[Exercise directions]: Please reproduce the stretch of the movie review below from "Movie Review: The" through "of the film.", word for word.

[Text excerpt]:
============================================================

Even if The Informant! was an overwrought piece of fiction, it would still be hard to believe Mark Whitacre's story. But the fact that it's based on actual events, with dramatic compromises of course (we're bluntly told about this even before the Warner Bros. logo starts), makes it even more outrageous. This is a film about a man so unbelievable that in between laughing at him, our jaw is gaping because of how inconceivable his life became through a series of lies — convincing lies, yes, but lies nonetheless.
Movie Review: The Informant!
By Matthew Huntley
September 28, 2009
This isn't a film you want to know a lot about before going in. The more it reveals itself, the more fun it is to watch. You may already be familiar with the story if you've read Kurt Eichenwald's book of the same name, but if you haven't, don't start it yet. It's likely the book offers even more detail and reading it could take away the spontaneous and unpredictable pleasure of the film.

============================================================

[Records]:
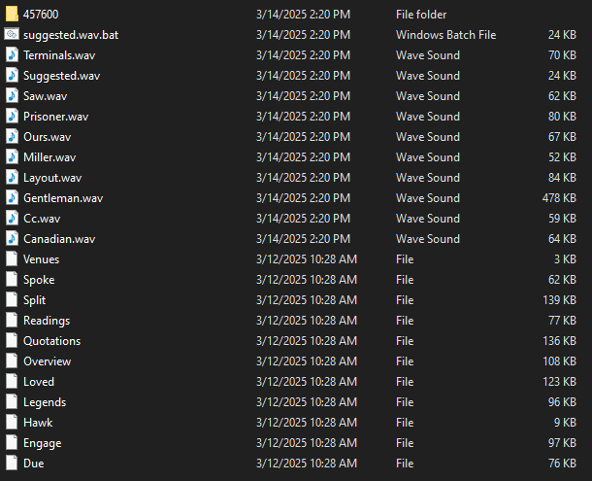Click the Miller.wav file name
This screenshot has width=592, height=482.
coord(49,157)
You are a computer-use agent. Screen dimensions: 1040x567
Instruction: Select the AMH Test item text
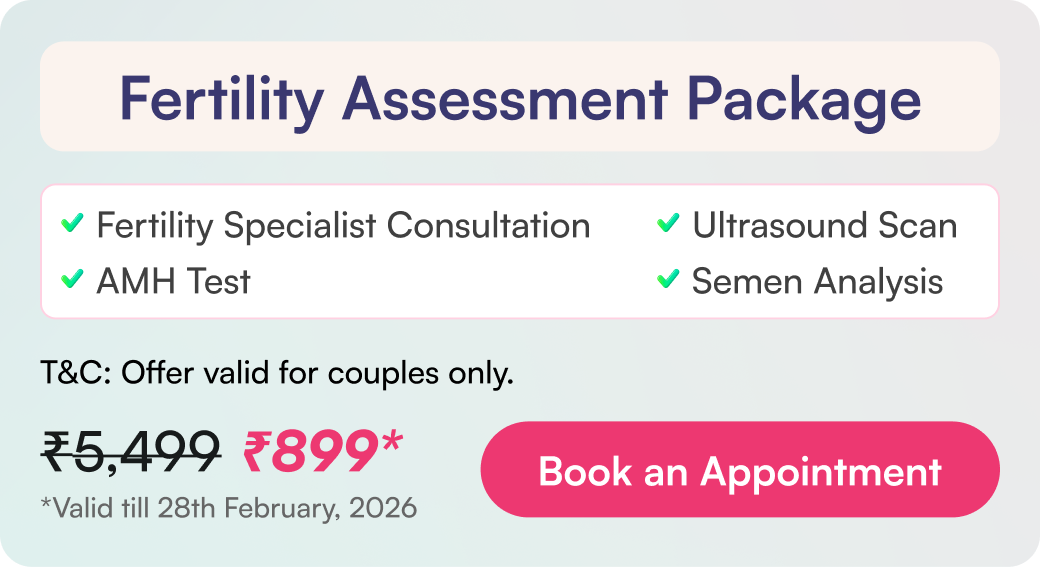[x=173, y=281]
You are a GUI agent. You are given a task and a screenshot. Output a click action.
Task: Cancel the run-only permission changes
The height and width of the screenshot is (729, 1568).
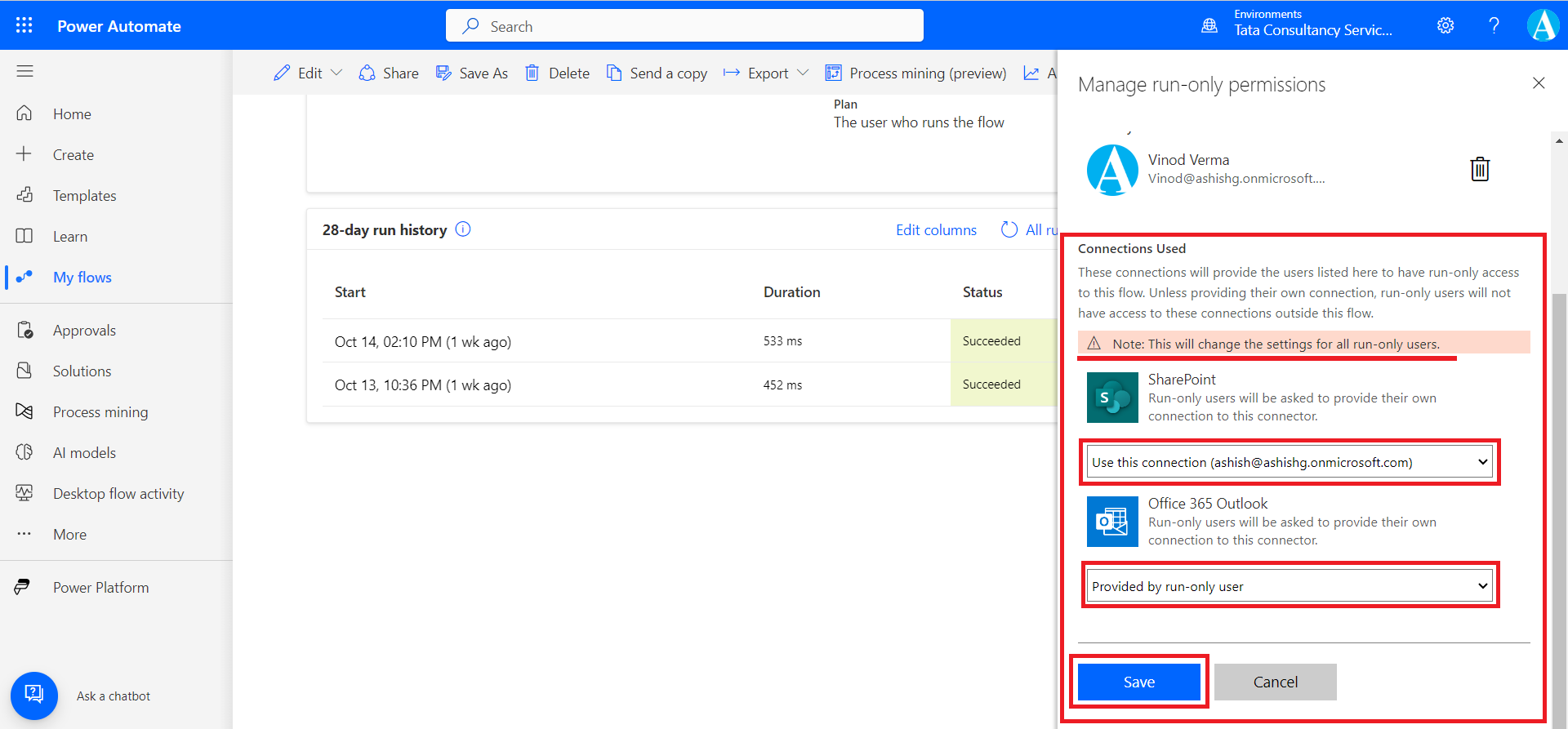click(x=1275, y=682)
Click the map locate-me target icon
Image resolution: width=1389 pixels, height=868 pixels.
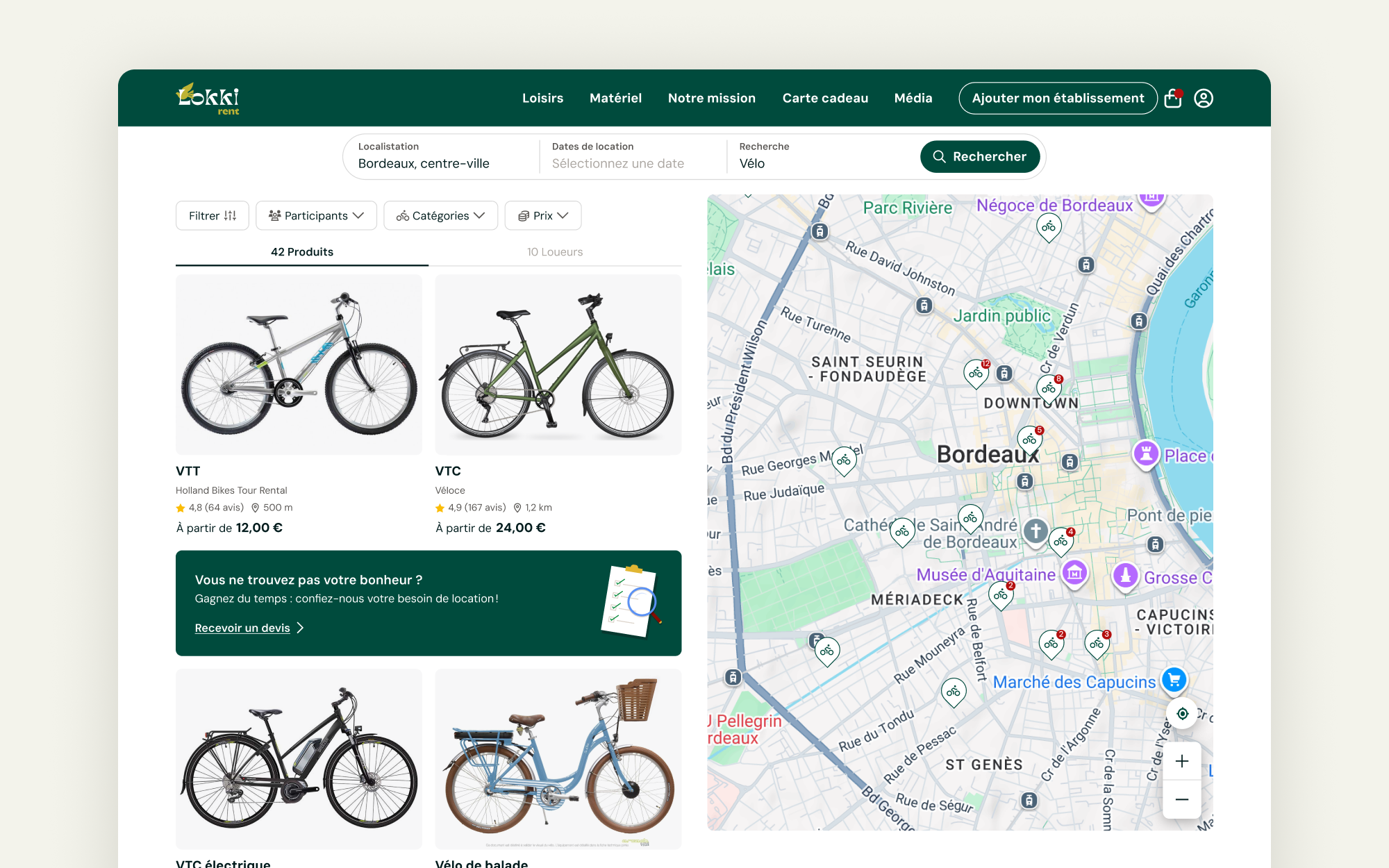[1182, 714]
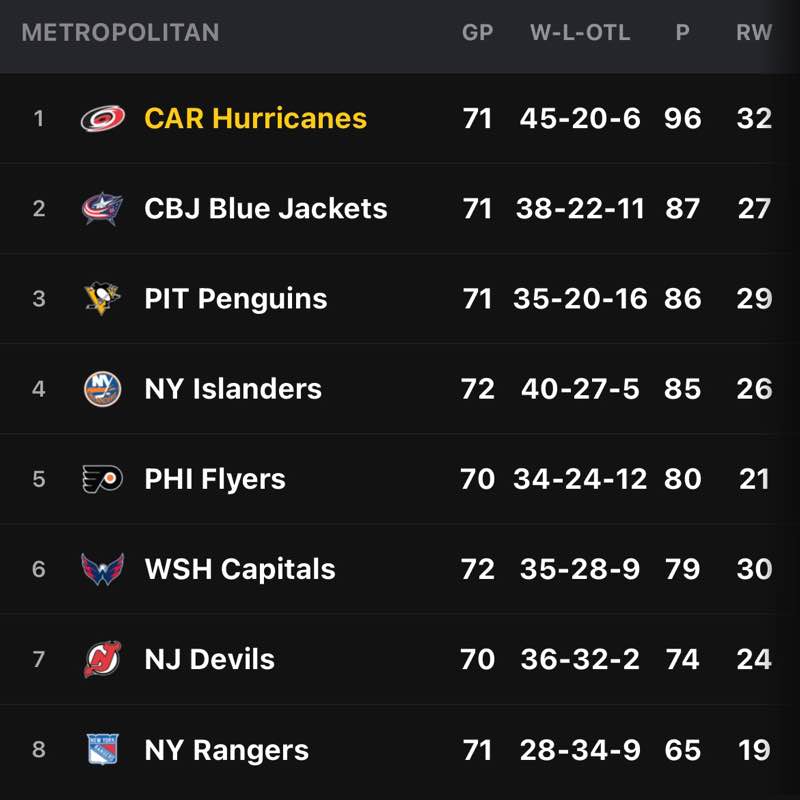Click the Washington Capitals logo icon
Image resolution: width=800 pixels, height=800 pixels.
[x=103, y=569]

============================================================

[Solved problem]:
Movie Review: The Informant!
By Matthew Huntley
September 28, 2009
This isn't a film you want to know a lot about before going in. The more it reveals itself, the more fun it is to watch. You may already be familiar with the story if you've read Kurt Eichenwald's book of the same name, but if you haven't, don't start it yet. It's likely the book offers even more detail and reading it could take away the spontaneous and unpredictable pleasure of the film.